> _Work request_
All lines in the listing below that hold the string "menu" are to be tallied, with only the total reported.

╔══

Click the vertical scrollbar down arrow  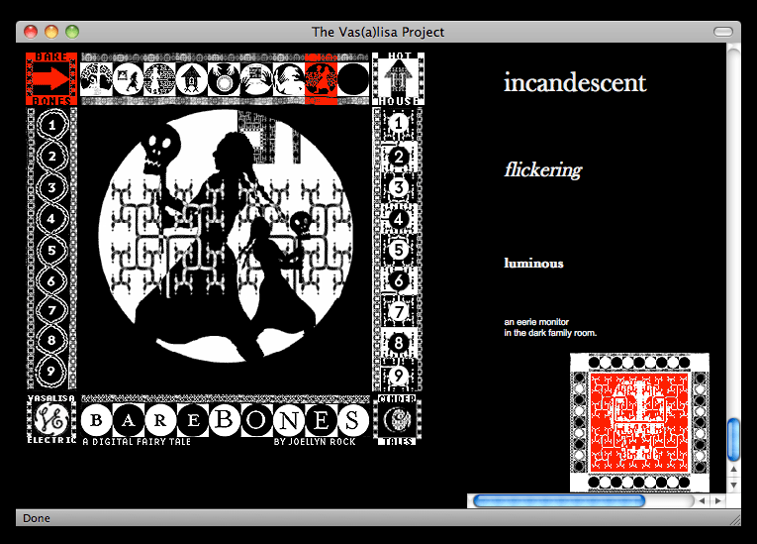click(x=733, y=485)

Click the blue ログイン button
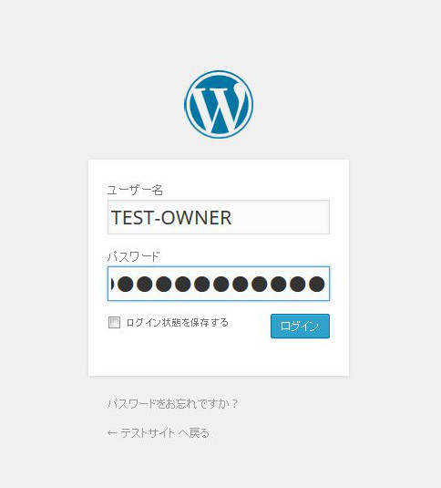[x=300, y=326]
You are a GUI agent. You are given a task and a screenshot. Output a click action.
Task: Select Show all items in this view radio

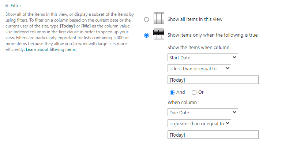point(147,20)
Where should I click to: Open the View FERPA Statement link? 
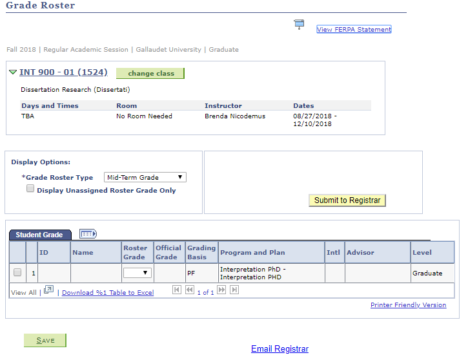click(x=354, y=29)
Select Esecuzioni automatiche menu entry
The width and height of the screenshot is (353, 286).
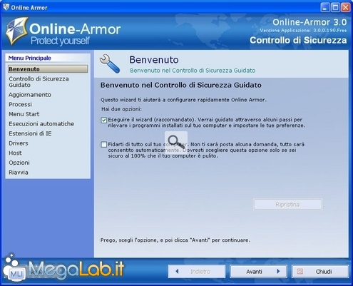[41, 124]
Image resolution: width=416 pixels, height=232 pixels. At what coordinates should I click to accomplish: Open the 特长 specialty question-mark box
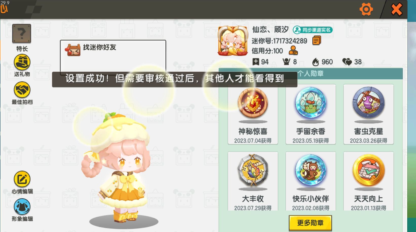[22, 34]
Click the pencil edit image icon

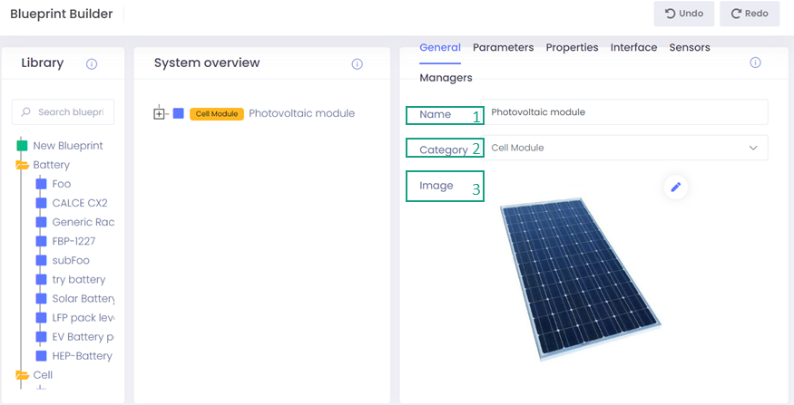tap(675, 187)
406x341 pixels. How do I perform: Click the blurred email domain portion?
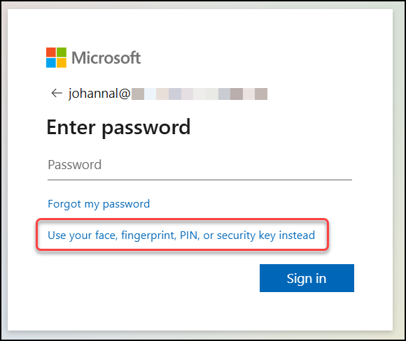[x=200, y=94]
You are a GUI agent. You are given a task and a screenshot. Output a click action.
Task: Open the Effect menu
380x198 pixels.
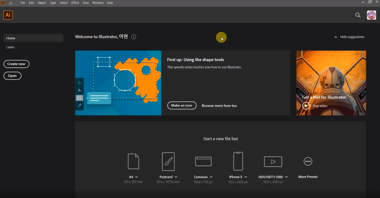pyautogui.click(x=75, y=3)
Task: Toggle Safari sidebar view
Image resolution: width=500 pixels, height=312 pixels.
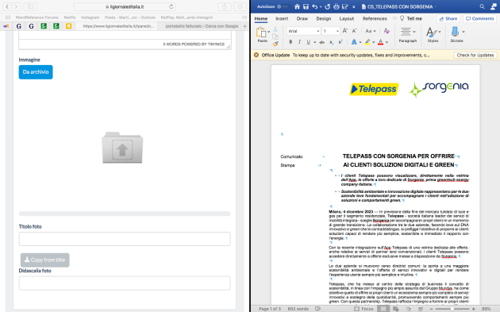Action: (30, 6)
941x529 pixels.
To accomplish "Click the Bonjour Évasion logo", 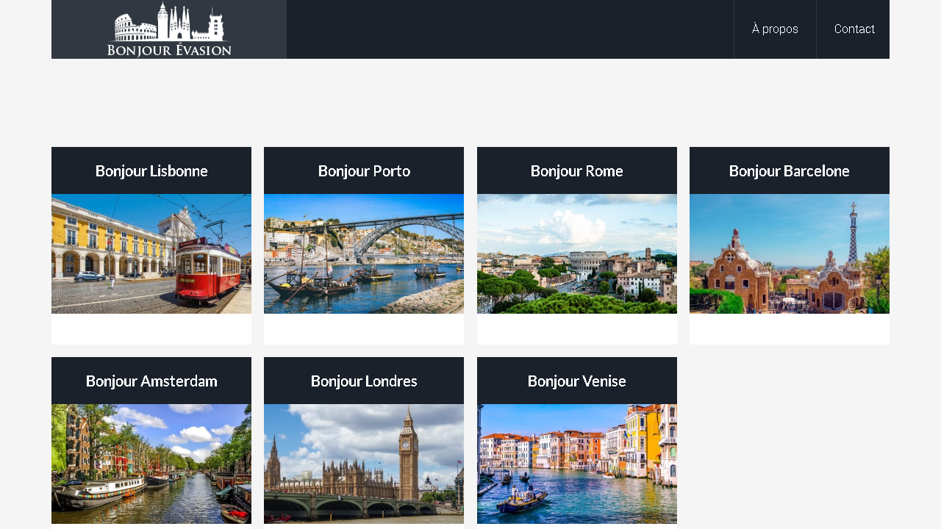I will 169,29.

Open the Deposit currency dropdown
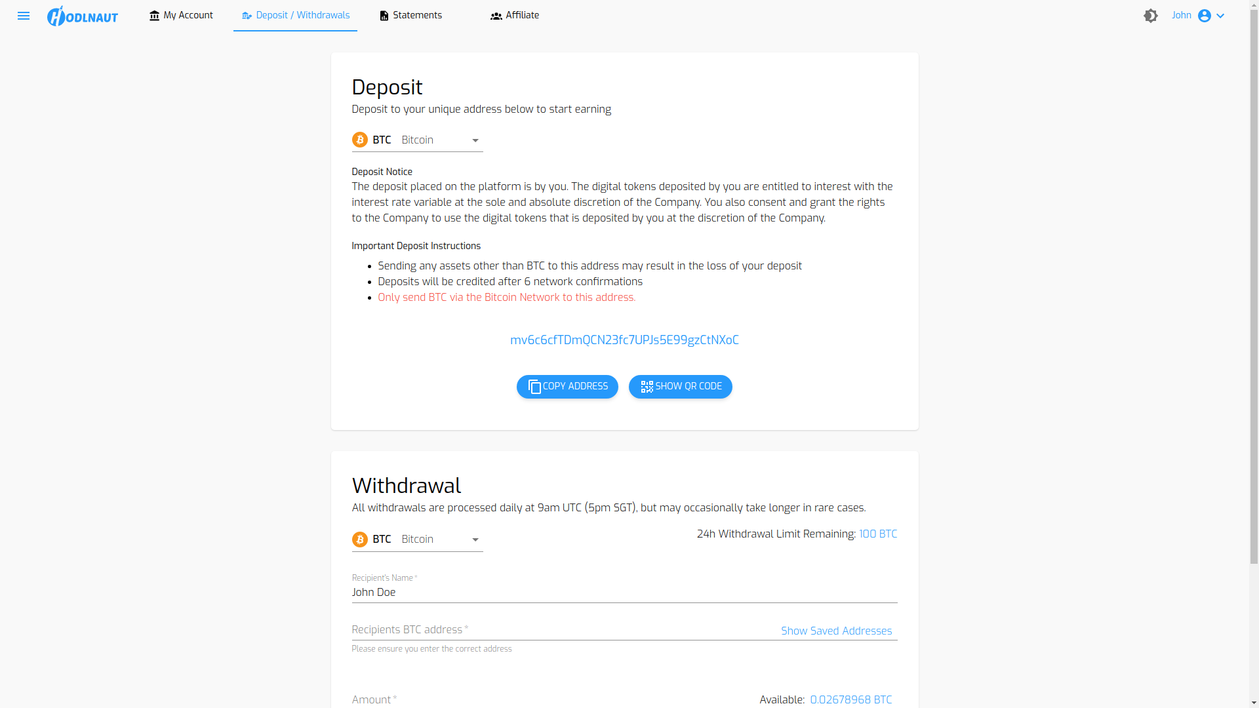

╚══

> _Your solution_
2